Start of Extracted data
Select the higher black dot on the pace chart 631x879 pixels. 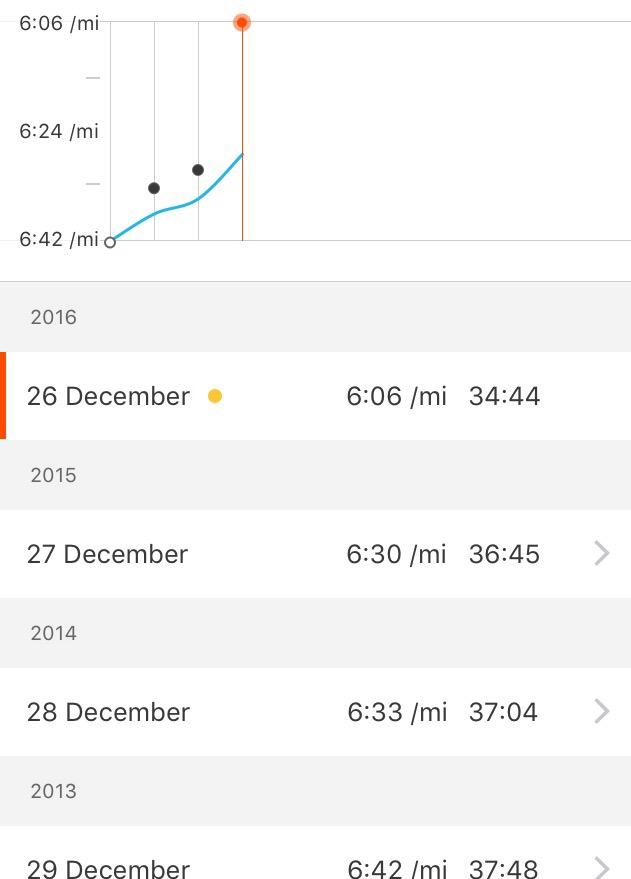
End of Extracted data
Start of Extracted data
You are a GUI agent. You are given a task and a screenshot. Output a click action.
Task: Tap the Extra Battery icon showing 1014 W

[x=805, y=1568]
End of Extracted data
Start of Extracted data
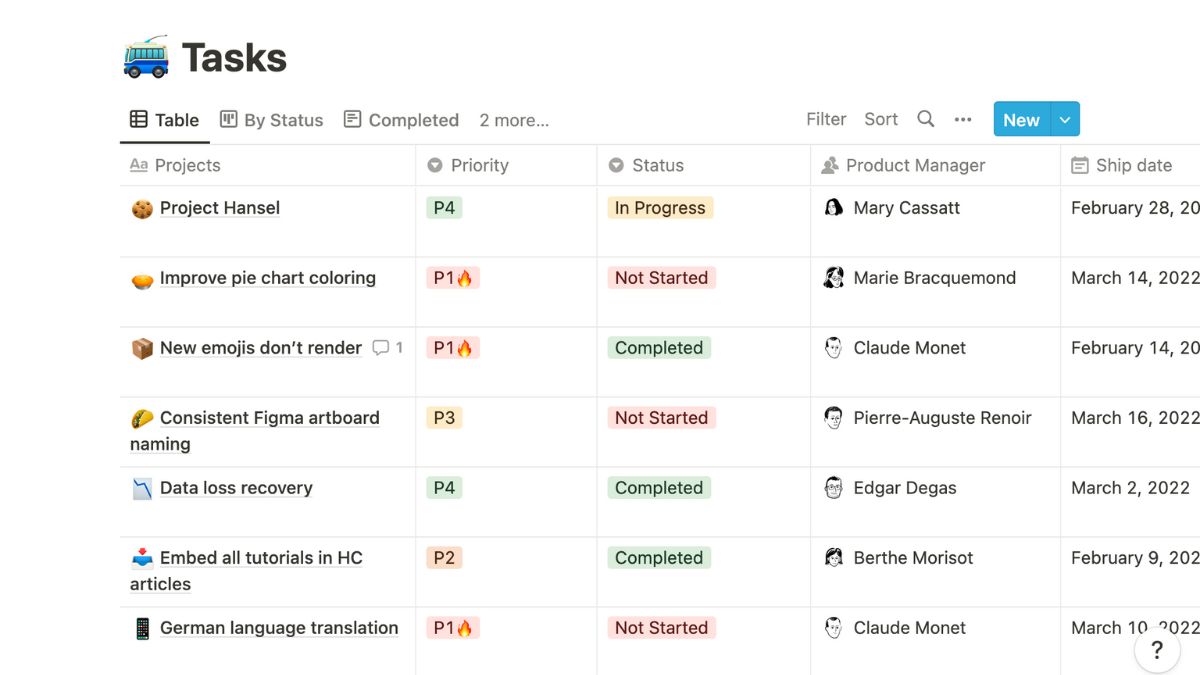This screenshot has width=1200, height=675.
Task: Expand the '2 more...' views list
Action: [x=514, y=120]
End of Extracted data
What needs to be done: Format as a Markdown table with columns Row and Line the rows starting with the line that contains "This screenshot has width=1200, height=675." and continuing through the line that contains "Action: [x=514, y=120]", one table row per line, skipping blank lines. Omit the pictures from your answer.

Finished task:
| Row | Line |
|---|---|
| 1 | This screenshot has width=1200, height=675. |
| 2 | Task: Expand the '2 more...' views list |
| 3 | Action: [x=514, y=120] |